The Island of Dr. Moreau has a classic horror ending going for it. The protagonist escapes from the horrific place, survives the frequent attempts on his life, and ultimately reaches safety. And just as soon as he lets his guard down, the minute he can breathe, bam, the horror reappears and the story ends. Only the horror returns in a far subtler way than Jason Voorhees jumping out of a closet or Freddie Kruger popping up in your dreams.

Prendick returns to London, expecting to be free of the horrors of Moreau's island. Unfortunately, as he walks through the crowded streets, he cannot

"persuade [himself] that the men and women [he] met were not also another Beast People, animals half-wrought into the outward image of human souls, and that they would presently begin to revert,—to show first this bestial mark and then that." (22.5)

Prendick has recognized that the horror of Moreau's society is the horror of all societies. Its members are born of beasts; civilization is only a magic trick meant to hide this truth. And when he sees society this way, "[he] look[s] about [him] at [his] fellow-men; and [he] go[es] in fear" (22.5). Like all classic horror movies, this is the twist ending, the big "gotcha" moment. The Beast People aren't gone; they're hiding in civilization's closet like a bogeyman.

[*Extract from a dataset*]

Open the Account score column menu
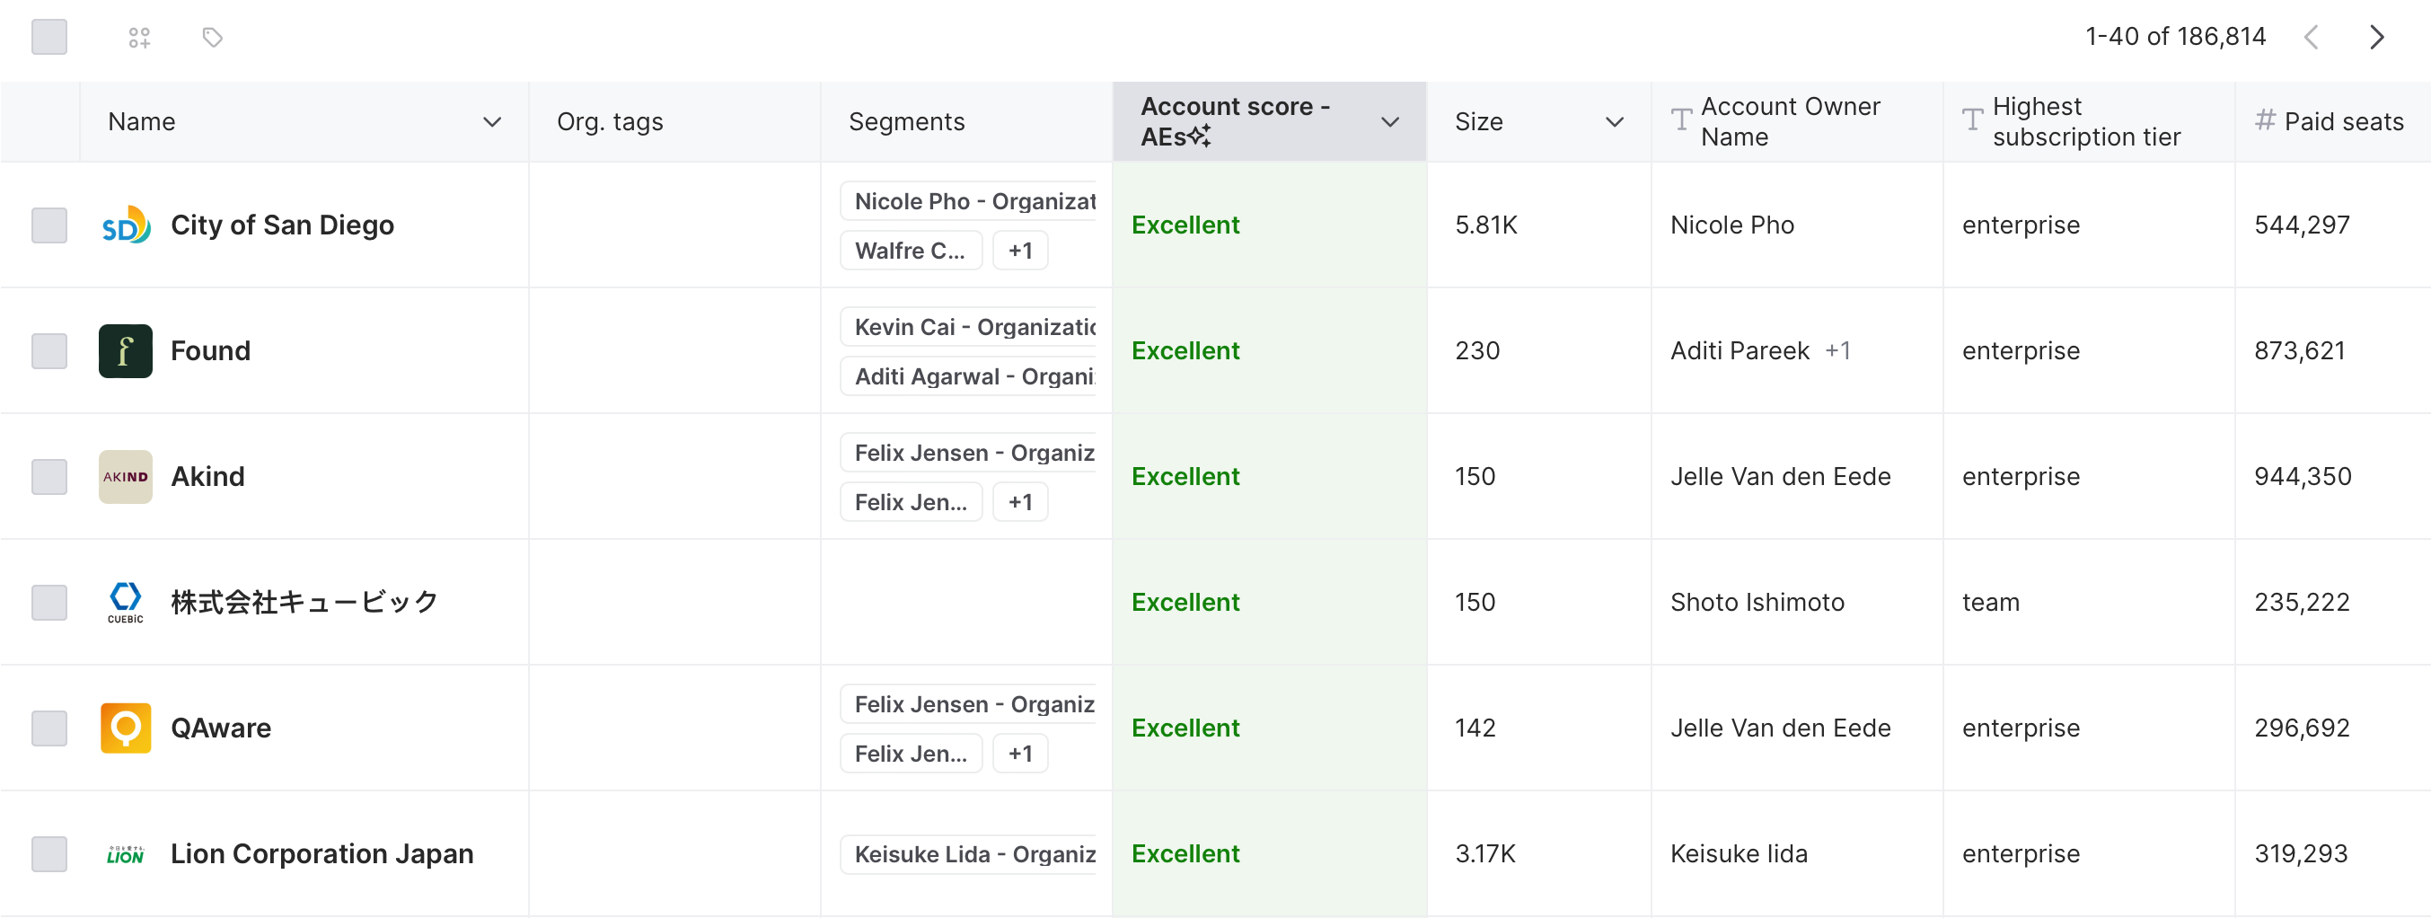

So, Prendick moves to the country to live his life in peace. There he reads books, studies chemistry during the day and astronomy at night. He does this because he thinks it must be "in the vast and eternal laws of matter, and not in the daily cares and sins and troubles of men, that whatever is more than animal within us must find its solace and its hope" (22.7). This is the small light at the end of the dark tunnel, and oddly it seems to echo Moreau's reasoning from earlier in the novel.

Moreau sought the eternal laws of nature through the creation of man as man currently is. Instead, Prendick is looking toward the stars and away from the planet to seek his answer. So, while it may be the same question that drives them, their methods are completely different. And, sometimes, the method really does make it all the difference between horror and hope.